The holidays begin ten days before the end of the year, so that everybody may have time to prepare for this great solemnity. For in China there are no legal holidays, and busy people only get a rest during the three great feasts of the Dragon, the Moon, and the change of the Year. There are five days holiday during each of the first two feasts, and thirty days during the last.

It is on these dates that bills usually fall due, and when they must be paid.

The last feast that we have spoken about includes several religious ceremonies. These consist in offering banquets to each one of the gods in thanksgiving for the good things he has accorded during the year that has passed. On the twenty-fourth day of the twelfth moon a touching ceremony is performed in the richest and the poorest houses alike. It is that of the adieu addressed to the household god and the reception given to the new-comer. It appears that this god only holds his tutelary office during one year, and has then to make place for a successor.

The altar of this god is always placed in the kitchen; candles are lighted before him every day, and incense is burned. At night a night-lamp, which is called the fire of long life, burns before his altar.

On the evening of the twenty-fourth, a grand dinner, with cakes of the most varied descriptions, and fruits of every sort, is spread out before this altar for the guests to partake of.

After having poured out the wine of libation and let off the crackers, without which no fête is complete in China, oats and corn are thrown on the roof of the house for the horses of the god to feed upon, and it is at that moment that he is supposed to take his departure.

The table is then cleared, and a fresh repast is laid out before the altar for the refreshment and welcome of the new-comer. His name is at once inscribed in the place of that of his predecessor, or it is the images of himself and his wife that are placed in the stead of those of the gods of the previous year.

This is our Christmas Day, after a fashion. It is this day that the children look forward to, in the expectation of fruits and sweets.

Preserves are made of the dishes that are left over from these two repasts, and these sometimes last over the whole of the first month of the new year. The richer a family is, the more of these preserves will it make. Parties and fêtes follow each other in unbroken succession.

On the last day a large pot of rice is put out of doors. The rice is garnished with cypress leaves, on which imitation ingots of gold and silver are placed. These are in paper, which is covered with lettering, meaning long life, honour, health, happiness, and so on, cut out in red paper. On the rice are heaped various kinds of fruit, symbolic of prosperity.

This rice remains standing on a table in the open air until midnight. It is called the “rice of the old year.” At midnight it is replaced by another pot of rice, garnished in the same way. This is the rice of the new year, and it is allowed to stand in position for two or three days. A lucky day is then chosen in the calendar, and on this day the rice is removed and eaten.

It is unnecessary to say that the same sacrifices take place every day before the tablets of the ancestors, who are never or on any occasion forgotten.

Formerly a number of superstitious customs were observed.
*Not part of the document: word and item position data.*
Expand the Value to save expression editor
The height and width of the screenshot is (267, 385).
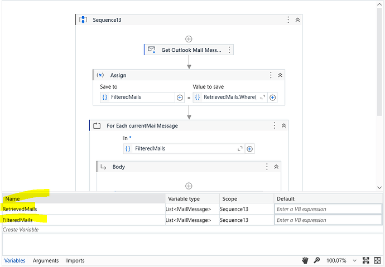coord(263,97)
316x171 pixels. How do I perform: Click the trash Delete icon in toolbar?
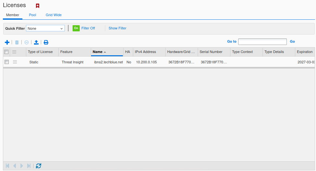click(17, 42)
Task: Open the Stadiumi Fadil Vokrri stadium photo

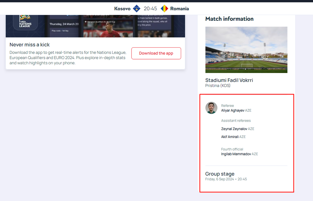Action: (246, 50)
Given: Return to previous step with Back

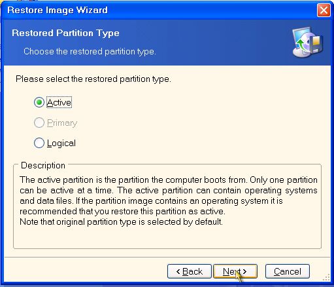Looking at the screenshot, I should pos(190,271).
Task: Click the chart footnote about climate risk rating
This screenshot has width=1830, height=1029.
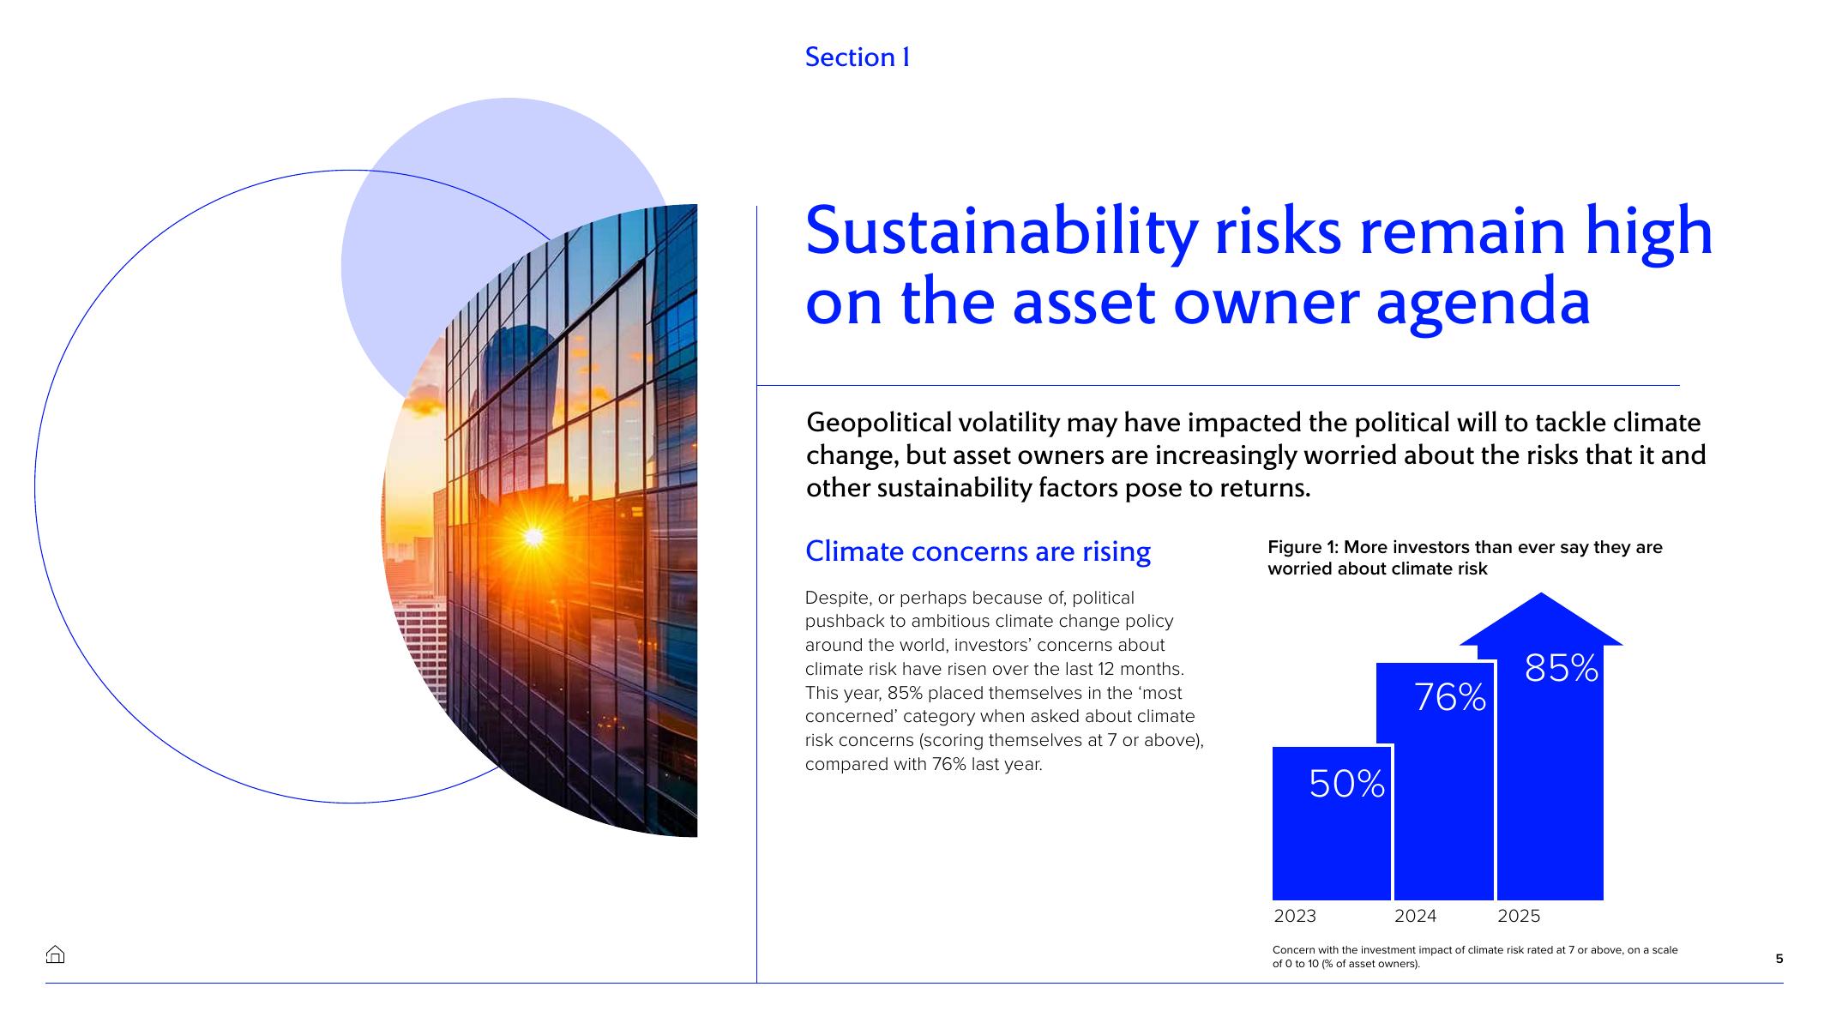Action: coord(1474,956)
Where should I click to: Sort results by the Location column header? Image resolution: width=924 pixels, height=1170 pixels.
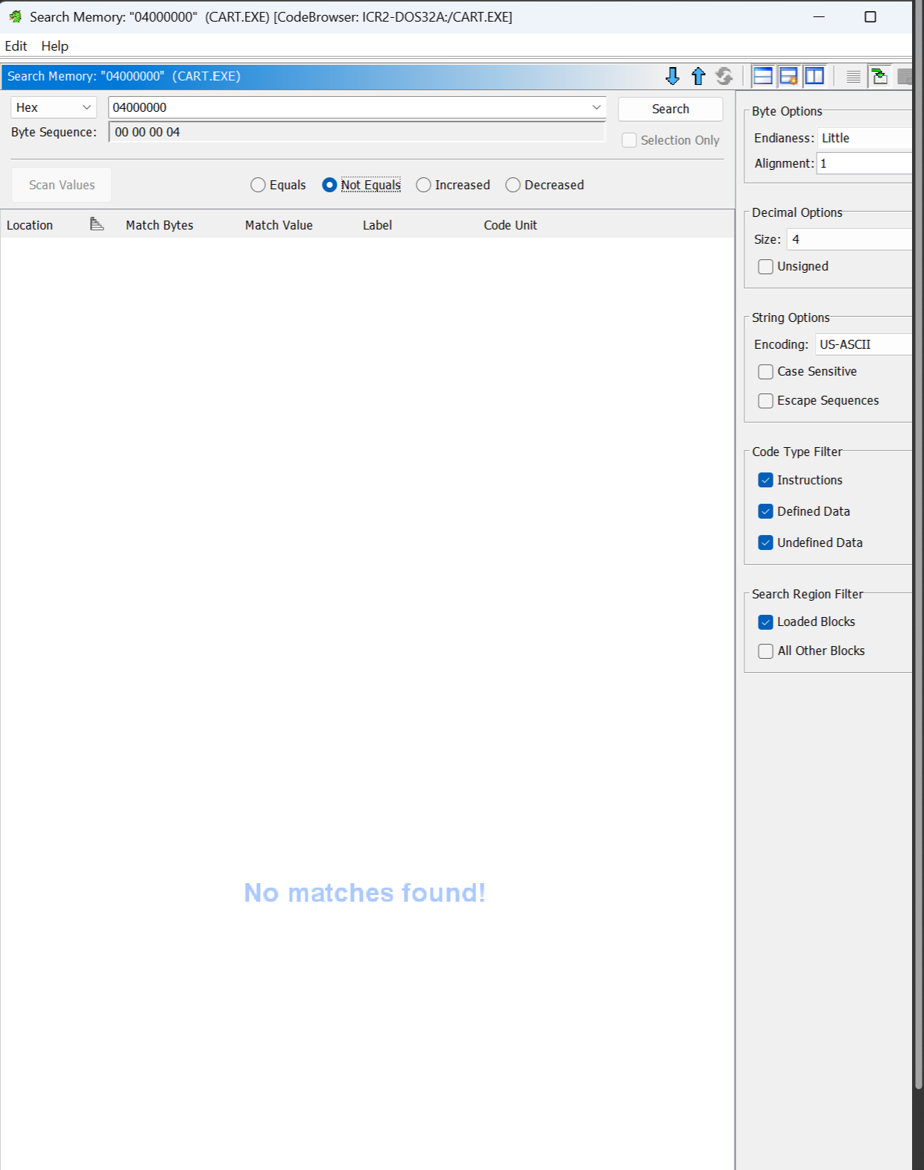[x=30, y=225]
According to an old handbook of hygiene, a man had to lie down secretly by the side of the family well on the New Year’s Eve, holding in his hand a flowering branch of the pepper tree, and, when midnight struck, to throw this branch into the well, if the family wanted to have pure and microbeless water to drink during the ensuing year.
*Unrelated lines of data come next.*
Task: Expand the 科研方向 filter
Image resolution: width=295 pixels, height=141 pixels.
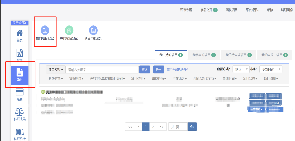Action: [x=56, y=79]
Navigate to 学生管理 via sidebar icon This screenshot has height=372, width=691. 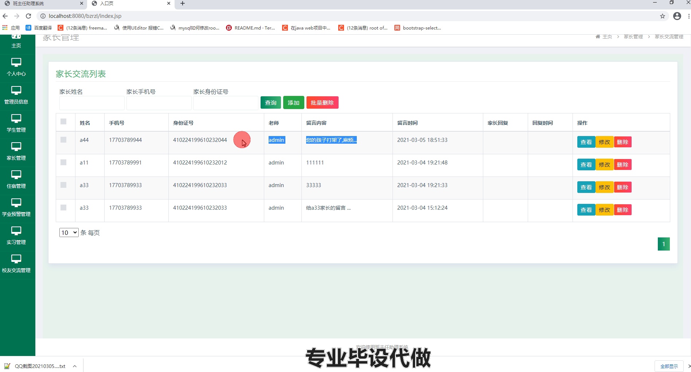pos(16,124)
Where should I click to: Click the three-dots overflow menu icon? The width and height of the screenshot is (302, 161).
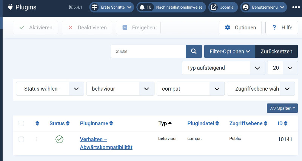pos(295,7)
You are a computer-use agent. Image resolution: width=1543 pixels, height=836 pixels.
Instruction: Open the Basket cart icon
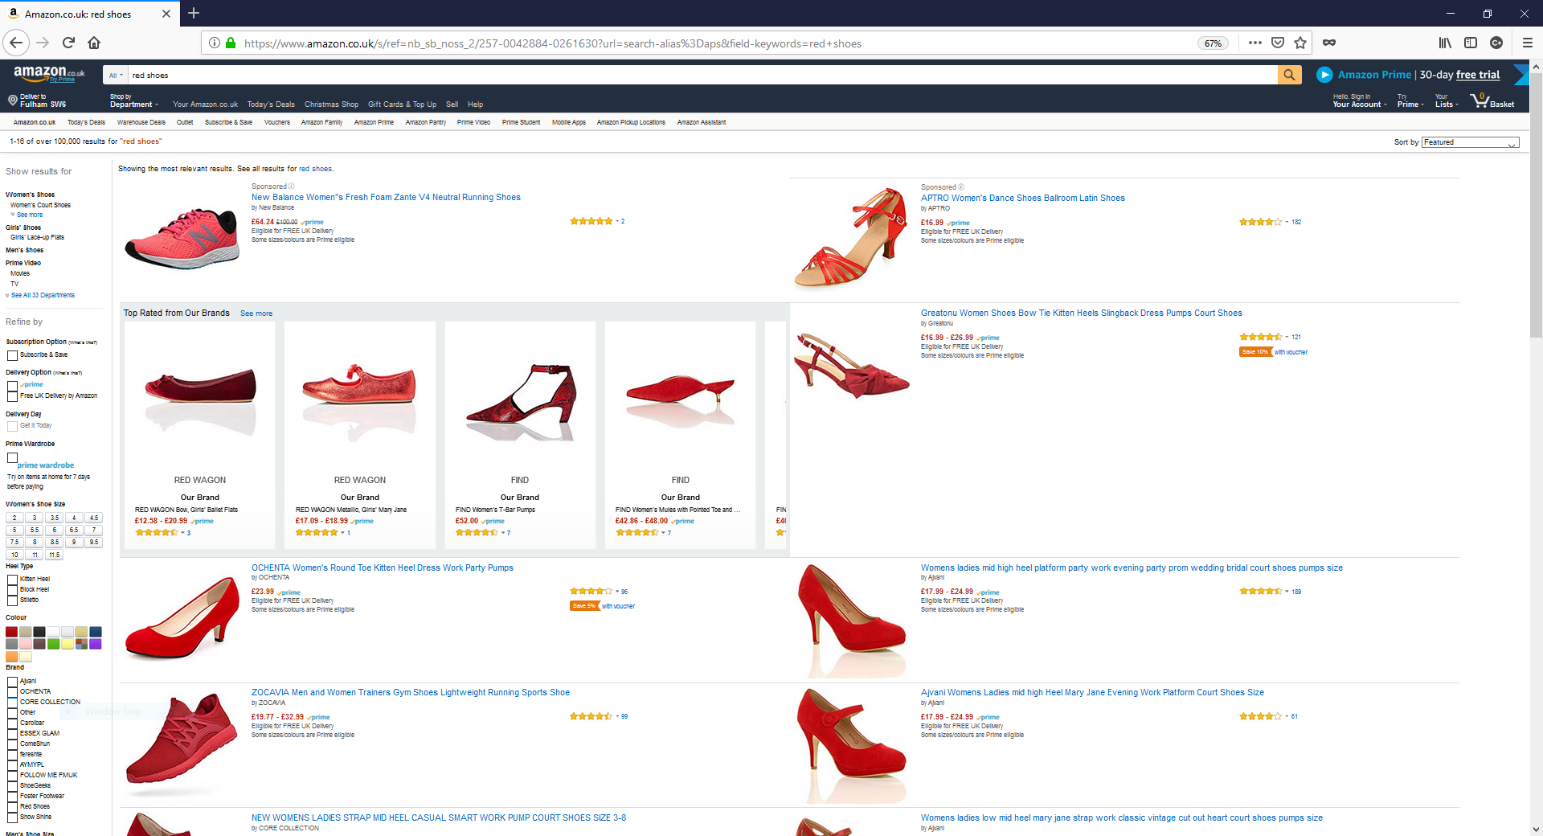click(1492, 100)
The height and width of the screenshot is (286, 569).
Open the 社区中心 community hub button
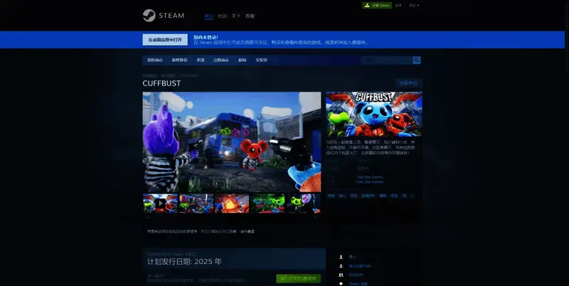pyautogui.click(x=409, y=83)
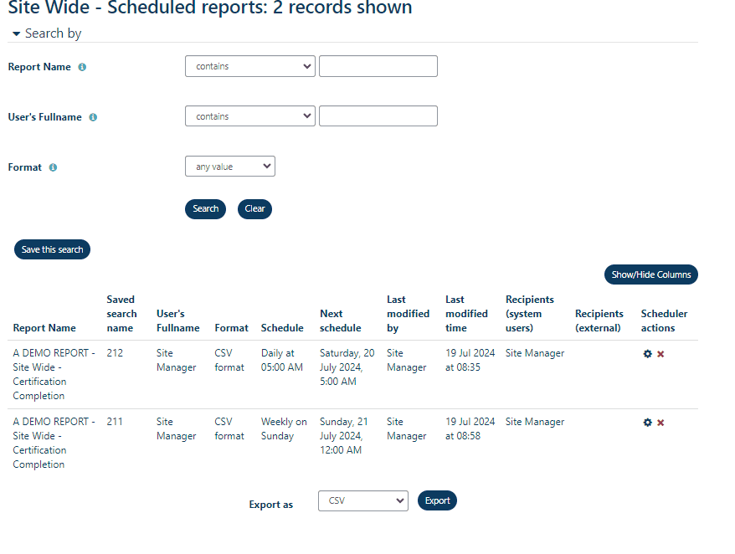Open the contains dropdown for User's Fullname
The height and width of the screenshot is (554, 735).
[x=249, y=115]
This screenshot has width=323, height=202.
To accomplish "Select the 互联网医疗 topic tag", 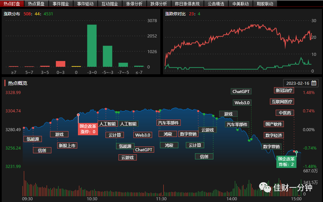I will (282, 102).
Under the reign of the dynasty of the Han family, a procession of one hundred and twenty children, aged from ten to twelve years, and dressed in grey clothes with red hats, used to march through the streets, each child being armed with a drum, with the beating of which he was supposed to drive away all evil spirits.

This procession was much more imposing under the Shungs in the sixth century. The military took part in it, dressed in bright uniforms, and carrying gilt lances and the banners of the dragon. These marched at the head of the procession, all more or less hideously masked. Meanwhile, out in the country the farmers used to form a torchlight procession, with torches stuck in the end of long bamboos, and went running through all their fields, begging the gods for a good rice-harvest and an abundance of silkworms. In some provinces children used to run about the streets, saying that they had their stock of intelligence for sale, and, of course, found none to buy of them. All these things have now been done away with. Only the religious ceremonies, of which I have spoken above, remain in force to-day, as well as the vigils for seeing the new year in. I do not speak of certain eccentric customs, which only form exceptions to the general habit. Thus, for instance, the poets will sometimes place their works on an altar in their house and make sacrifices before them. Others melt their gold and pour it into water, predicting the future from the curious shapes of the metal as it cools.

There is a literary piece by Han-Wong-Koung, an adieu to the God of Wretchedness, which is very much read in China during the feast of the end of the year. It is too long to be quoted here, but can be read by all with great satisfaction. It gives excellent advice to the poor, and teaches them how to fight against the demon of poverty. Some read it to learn how to remain happy, others how to console themselves for their wretchedness and how to get out of it.